Anyway, my point is, I never got Jets and Giants hating on each other.  I mean, whatever, I don’t dislike the Giants, I don’t exactly go out and buy their logo-emblazoned stuff, but I know many Giants fans and always am happy to see them happy.  This year, while watching Jets/Giants, I was at my mom’s.  Her boyfriend is a Giants fan (though if you ask me, he’s just a big NFC guy, he’ll make a special exception to the Baltimore Ravens because he likes their stadium.  Go figure).  She asked me what it was like watching a game with a Giants fan.  I shrugged.  He isn’t an idiot on Twitter, talking shit like they won the fucking Super Bowl.  But I was fine with it.  Besides, I knew the Jets season was over, win or lose.  It could have been, I dunno, the Packers for all I cared and I still would have felt “whatever” about it.

So now, I am walking around New York City, and EVERYWHERE I look, there is some kind of Giants thing around.  Whether it’s a booster, or someone posting a photo of Times Square, the Empire State Building…it’s everywhere.  This isn’t sour grapes or jealousy, it’s just something I thought of.  I was either ignorant to it or just maybe I was thinking of not jinxing anything (Yeah, remember what I said about the whole neuroses of sports fans earlier?
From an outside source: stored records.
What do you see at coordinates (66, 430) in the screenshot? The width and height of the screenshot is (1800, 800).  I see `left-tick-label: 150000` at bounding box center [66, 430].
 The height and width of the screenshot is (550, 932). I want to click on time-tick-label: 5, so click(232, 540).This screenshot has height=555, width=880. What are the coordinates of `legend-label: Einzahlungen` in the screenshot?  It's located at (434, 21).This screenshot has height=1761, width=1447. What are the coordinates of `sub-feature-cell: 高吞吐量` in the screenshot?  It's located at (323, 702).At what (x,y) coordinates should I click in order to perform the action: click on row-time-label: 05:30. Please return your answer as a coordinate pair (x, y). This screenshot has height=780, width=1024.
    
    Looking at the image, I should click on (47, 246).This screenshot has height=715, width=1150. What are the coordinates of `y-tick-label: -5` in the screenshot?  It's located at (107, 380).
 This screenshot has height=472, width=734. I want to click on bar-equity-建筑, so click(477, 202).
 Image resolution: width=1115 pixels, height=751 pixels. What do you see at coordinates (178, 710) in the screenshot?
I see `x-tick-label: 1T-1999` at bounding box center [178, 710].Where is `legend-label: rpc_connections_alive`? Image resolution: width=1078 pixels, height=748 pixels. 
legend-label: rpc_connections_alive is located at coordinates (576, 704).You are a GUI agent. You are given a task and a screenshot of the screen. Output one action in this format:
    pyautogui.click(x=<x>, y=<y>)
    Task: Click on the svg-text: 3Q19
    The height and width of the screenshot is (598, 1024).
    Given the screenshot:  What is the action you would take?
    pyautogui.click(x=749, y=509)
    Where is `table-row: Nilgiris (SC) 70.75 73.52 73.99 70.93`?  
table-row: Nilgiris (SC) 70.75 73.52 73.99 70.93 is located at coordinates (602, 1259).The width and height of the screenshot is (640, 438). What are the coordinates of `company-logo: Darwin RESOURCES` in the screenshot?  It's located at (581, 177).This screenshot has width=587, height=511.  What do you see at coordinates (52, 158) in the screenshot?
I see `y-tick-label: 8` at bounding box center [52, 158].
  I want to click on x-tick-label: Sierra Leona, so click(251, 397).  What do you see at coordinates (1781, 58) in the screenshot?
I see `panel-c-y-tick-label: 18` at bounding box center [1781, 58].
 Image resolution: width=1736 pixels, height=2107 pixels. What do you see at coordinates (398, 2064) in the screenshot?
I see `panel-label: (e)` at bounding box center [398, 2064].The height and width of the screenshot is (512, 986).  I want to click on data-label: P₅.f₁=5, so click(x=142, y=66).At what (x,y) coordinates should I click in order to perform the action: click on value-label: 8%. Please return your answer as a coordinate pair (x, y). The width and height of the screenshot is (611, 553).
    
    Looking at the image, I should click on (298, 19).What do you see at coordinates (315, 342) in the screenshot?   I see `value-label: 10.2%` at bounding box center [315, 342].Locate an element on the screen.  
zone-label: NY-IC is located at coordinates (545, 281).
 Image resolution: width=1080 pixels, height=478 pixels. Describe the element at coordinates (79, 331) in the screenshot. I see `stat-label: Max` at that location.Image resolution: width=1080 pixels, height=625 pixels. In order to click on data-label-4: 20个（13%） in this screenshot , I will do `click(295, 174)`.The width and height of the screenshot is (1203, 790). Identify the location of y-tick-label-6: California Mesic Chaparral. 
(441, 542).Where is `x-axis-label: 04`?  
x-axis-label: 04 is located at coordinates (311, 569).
I didn’t eat ANYTHING that was remotely Boston related when they played New England last year, and I also wouldn’t eat Heinz ketchup during the conference championship against Pittsburgh…yeah, I know)…but I don’t remember all this hullabaloo last year.

Yes, I know that the Jets practically “guaranteed” a Super Bowl entry.  I also like to point out that Mark Messier “guaranteed” a Rangers win almost 18 years ago, and ever since then, EVERYONE has “guaranteed” a win of fill-in-the-blank.  So whatever haterade coming towards the Jets is deserved.  But I seriously don’t remember such a big deal being made over the Jets last year.  I’d have barely known about it, except, I was a fan and the bar around the corner had beer specials.

I was talking to my Jets blogging touchstone, Jon Presser, earlier on Twitter, and we started off talking about the Mets, then I asked if there was this much attention being paid to the Jets last year.

I got a kick out of that.  After all, I’ve seen it myself.  I really don’t get it.  Football fans can hate whomever they want, but I’m sure there are teams that Jets fans should hate, and they’re not in the NFC.  I also don’t mind when Jets fans root for “New York,” though I don’t particularly do that myself.  Depending on the matchups, I decide who I am rooting for.  But that’s besides the point.  My issue is that Rex Ryan has said he doesn’t want the Jets to be “little brother” in this town.  They fell short, but I see what he means.  It wouldn’t have friggin mattered if the Jets went to the Super Bowl or won last year.  Because they didn’t make it this year, and the Giants are one game away from it, well, that is everything.  I know, woe is us, but I can’t catch a goddamn break with my teams. UGH!

When I said I didn’t dislike the Giants or their fans, yet it seems there’s an incredible amount of hatred towards the team in green, this was the response I got.

Well, look, here it is.  I wish my friends who root for the Giants the best of luck.  All I know is I will be a happy camper-ette if the Patriots lose.  Like Jon said, would the hypocrites come to roost, or because the team wasn’t expected to “do anything” this year, and they’re in the championship game, does it mean it was a success?

IDK.  But according to those same folks, the Jets not making it past the AFC conference game two years in a row meant nothing.  Well, I have to agree.  I would have liked it to go further and they didn’t do shit this year.  But if NYG’s don’t make it to the big show after Sunday, I don’t want to hear it.  Goddammit, anyway.